*Task requirements*:
Say how many of the lines below hold "computer", writing the number and nothing more.

Segment Start: Exercise input

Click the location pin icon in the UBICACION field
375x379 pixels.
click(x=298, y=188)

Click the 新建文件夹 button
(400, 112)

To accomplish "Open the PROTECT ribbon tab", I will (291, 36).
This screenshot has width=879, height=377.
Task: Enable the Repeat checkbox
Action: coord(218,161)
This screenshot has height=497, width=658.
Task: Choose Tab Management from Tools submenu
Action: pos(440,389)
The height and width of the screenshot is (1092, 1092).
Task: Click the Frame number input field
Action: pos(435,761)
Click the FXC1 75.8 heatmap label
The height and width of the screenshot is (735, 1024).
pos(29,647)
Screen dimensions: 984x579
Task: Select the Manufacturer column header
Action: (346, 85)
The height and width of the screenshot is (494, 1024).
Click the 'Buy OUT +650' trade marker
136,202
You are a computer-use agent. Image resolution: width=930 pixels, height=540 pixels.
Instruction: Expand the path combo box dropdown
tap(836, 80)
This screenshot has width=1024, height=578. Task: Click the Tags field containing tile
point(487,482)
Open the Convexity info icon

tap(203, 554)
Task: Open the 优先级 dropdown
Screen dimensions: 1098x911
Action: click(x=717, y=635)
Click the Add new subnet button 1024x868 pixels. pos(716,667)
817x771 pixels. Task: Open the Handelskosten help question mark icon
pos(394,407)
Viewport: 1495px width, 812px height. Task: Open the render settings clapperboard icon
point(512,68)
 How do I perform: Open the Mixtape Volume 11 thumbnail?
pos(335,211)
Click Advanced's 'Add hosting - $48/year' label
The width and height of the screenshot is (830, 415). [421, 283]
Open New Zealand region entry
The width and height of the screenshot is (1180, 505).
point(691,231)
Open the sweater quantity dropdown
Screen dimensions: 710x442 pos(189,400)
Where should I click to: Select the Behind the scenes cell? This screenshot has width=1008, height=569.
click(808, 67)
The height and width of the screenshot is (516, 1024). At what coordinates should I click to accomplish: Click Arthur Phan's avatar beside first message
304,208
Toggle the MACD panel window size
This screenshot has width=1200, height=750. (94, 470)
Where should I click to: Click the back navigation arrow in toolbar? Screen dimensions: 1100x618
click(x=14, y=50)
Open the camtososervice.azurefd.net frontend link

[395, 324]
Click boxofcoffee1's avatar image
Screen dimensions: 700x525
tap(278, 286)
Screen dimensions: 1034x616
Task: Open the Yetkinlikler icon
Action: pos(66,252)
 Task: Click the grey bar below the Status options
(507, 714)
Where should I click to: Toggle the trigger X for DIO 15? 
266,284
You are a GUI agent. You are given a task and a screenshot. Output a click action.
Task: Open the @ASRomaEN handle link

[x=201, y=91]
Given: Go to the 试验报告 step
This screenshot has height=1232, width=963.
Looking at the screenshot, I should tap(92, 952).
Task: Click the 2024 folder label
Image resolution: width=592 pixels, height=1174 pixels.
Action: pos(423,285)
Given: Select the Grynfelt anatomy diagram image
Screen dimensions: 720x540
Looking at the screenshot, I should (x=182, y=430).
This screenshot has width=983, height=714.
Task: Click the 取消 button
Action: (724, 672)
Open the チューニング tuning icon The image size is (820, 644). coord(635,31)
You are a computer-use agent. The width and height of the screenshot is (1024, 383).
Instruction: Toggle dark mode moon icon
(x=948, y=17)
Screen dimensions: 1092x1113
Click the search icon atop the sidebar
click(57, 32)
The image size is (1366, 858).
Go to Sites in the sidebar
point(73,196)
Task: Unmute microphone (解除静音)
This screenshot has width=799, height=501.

Segment End: Exercise input

*Answer for this exercise*:
2